Le végane a failli avoir la peau de la pâtisserie Chanson

©doc

Lorsqu’elle a pensé proposer des viennoiseries végétaliennes, la pâtisserie Chanson ne pensait pas que cela impacterait ses comptes. En réorganisation, le pâtissier compte bien se relancer.

Confrontée à un passif financier trop difficile à combler, la pâtisserie Chanson a dû se tourner vers le tribunal de l’entreprise francophone de Bruxelles pour se mettre à l’abri de ses créanciers par le biais de la procédure de réorganisation judiciaire (PRJ). Le plan en vue de sortir de PRJ a été déposé le 16 mai dernier et le vote des créanciers a lieu ce mercredi.

Avant de créer sa boulangerie à Anderlecht en 2007, Pascal Chanson a fait ses armes à la Villa Lorraine et au SAS Grill d’Yves Mattagne. A priori, tout aurait dû sourire à l’artisan boulanger qui, face au succès de ses nombreuses recettes de pain – notamment sans gluten –, a ouvert un second point de vente à Jette. Et au début de l’année 2018, l’enseigne Chanson a retenu l’attention de tous les gourmets en étant la première boulangerie à proposer des produits 100% végétaliens. C’est pourtant cette aventure qui a causé les difficultés financières rencontrées par Chanson ces derniers mois.

Comptes dans le rouge

323.000 €
Le montant du passif financier de la boulangerie Chanson, un trou creusé par les efforts fournis afin de proposer une gamme de viennoiseries véganes.
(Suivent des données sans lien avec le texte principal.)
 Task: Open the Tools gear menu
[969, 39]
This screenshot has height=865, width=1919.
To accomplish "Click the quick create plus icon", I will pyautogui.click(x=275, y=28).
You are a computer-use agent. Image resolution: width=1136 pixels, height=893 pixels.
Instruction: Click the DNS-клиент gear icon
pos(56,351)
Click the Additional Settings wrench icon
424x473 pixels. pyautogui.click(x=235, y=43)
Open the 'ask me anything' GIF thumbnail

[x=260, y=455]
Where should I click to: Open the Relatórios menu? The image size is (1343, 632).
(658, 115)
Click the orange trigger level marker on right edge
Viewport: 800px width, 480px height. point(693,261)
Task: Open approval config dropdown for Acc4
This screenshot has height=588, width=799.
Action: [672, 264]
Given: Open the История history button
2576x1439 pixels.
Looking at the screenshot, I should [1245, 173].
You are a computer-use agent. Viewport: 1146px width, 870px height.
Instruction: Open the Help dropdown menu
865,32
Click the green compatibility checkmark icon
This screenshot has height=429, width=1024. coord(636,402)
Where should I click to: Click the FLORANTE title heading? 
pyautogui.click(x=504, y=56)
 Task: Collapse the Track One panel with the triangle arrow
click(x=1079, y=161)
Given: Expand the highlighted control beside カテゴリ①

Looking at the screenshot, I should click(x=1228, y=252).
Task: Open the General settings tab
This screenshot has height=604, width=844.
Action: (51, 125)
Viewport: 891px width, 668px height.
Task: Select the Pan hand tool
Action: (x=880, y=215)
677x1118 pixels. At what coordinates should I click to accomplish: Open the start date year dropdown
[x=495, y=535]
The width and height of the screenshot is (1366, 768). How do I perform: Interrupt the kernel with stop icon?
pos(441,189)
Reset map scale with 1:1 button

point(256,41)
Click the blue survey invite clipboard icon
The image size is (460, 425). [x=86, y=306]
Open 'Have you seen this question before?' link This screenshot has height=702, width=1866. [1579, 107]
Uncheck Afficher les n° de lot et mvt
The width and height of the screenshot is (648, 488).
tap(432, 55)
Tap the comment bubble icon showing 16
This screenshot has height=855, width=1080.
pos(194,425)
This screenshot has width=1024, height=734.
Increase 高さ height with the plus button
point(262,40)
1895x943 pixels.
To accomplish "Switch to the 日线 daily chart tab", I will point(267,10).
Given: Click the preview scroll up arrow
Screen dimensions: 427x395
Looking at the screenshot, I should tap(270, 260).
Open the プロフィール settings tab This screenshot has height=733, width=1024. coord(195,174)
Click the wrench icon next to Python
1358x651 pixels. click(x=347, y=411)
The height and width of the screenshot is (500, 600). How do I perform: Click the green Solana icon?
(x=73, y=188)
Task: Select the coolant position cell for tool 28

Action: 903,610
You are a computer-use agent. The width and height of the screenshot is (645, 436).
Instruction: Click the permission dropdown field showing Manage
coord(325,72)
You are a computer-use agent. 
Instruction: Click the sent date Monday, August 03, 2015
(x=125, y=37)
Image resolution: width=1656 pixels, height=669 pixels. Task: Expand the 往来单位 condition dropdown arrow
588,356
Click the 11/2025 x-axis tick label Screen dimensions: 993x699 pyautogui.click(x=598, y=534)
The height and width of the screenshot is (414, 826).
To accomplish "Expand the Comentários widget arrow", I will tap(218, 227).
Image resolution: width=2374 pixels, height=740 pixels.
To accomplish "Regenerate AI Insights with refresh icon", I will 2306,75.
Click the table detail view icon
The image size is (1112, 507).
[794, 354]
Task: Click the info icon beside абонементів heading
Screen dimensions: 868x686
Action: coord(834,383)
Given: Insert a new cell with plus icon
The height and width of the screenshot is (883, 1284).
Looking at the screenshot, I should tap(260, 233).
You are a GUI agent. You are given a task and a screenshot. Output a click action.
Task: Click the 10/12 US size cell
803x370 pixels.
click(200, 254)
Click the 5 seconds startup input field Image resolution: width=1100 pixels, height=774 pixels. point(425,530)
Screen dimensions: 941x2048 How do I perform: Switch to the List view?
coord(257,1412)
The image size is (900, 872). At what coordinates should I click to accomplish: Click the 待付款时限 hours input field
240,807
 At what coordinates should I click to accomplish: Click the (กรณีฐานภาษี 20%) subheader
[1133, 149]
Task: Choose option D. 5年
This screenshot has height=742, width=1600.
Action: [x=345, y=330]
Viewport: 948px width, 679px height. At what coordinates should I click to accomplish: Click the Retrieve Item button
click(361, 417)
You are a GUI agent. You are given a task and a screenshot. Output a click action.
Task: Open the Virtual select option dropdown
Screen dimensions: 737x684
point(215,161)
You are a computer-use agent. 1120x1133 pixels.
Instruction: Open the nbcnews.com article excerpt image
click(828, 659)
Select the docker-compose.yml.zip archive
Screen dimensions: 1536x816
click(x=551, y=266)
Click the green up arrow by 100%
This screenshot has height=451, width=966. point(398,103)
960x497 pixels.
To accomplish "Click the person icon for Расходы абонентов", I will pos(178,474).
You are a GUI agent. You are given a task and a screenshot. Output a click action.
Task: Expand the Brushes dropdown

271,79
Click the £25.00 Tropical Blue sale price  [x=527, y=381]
"Ce passage au végane a engendré beaucoup de frais et le boulanger a dû interrompre son activité le temps de tout mettre en place" nous a expliqué mercredi Nicholas Ouchinsky, l’avocat de la société, à la sortie de l’audience consacrée au vote du plan visant à sortir de la PRJ. En réalité, lorsqu’il a décidé de réserver une partie de sa production au végane, Pascal Chanson a investi beaucoup d’argent dans la recherche et le développement et il a engagé du personnel. Mais surtout, il a dû interrompre son activité le temps de mettre en place un deuxième atelier. Pas question de produire des viennoiseries végétaliennes sur les mêmes plans de travail que les traditionnelles. Ces différents investissements, on s’en doute, ont pesé sur la trésorerie, poussant les comptes de Chanson dans le rouge à hauteur de 71.000 euros en 2016 et de 112.000 euros en 2017. Lors de l’audience au tribunal de l’entreprise de Bruxelles mercredi, le juge délégué a fait état d’un passif de 323.000 euros.

Afin de faire voter le plan, les responsables de la société ont décidé de rembourser les banques et les partenaires publics à hauteur de 100% sur une période comprise entre 24 et 60 mois en fonction des catégories. Le personnel, qui figure aussi parmi les créanciers, sera également remboursé à 100%. Seuls les créanciers ordinaires verront leurs créances rabotées à 30%, comme la loi le permet et comme c’est souvent l’usage. Le gérant de la société a lui-même accepté d’être remboursé à 30% et ce, après la bonne exécution du plan.

Mesures de redressement

Bien entendu, ce remboursement étalé des dettes ne suffira pas à la pâtisserie Chanson pour sortir de l’ornière. L’avocat de la société a présenté un plan en différents points afin de redresser la barre et de pouvoir poursuivre l’aventure. Premièrement, et c’est une bonne nouvelle, il semble que les efforts en recherche et développement ont payé puisqu’une nouvelle gamme de produits est annoncée par l’artisan boulanger, comme l’a confirmé le juge délégué au cours de l’audience. Le système de distribution des produits a également complètement été revu, précisant que l’accent a été mis sur la production. Une autre mesure portera sur la hausse des prix des produits vendus, sachant que jusqu’à présent, Chanson se situait en dessous de la moyenne des prix pratiqués par ses concurrents. Une autre mesure porte sur les heures d’ouverture des établissements qui vont être réduites. Enfin, deux des points de vente de Chanson vont être externalisés, nous a encore expliqué Nicholas Ouchinsky, précisant que Pascal Chanson gardait son point de vente historique à Anderlecht. Ces différentes mesures devraient permettre de remettre Chanson sur les rails, de quoi rassurer également les huit employés de la société. Lors de l’audience au tribunal le vote des créanciers fut positif. L’affaire a été prise en délibéré, un jugement devrait être rendu d’ici la semaine prochaine.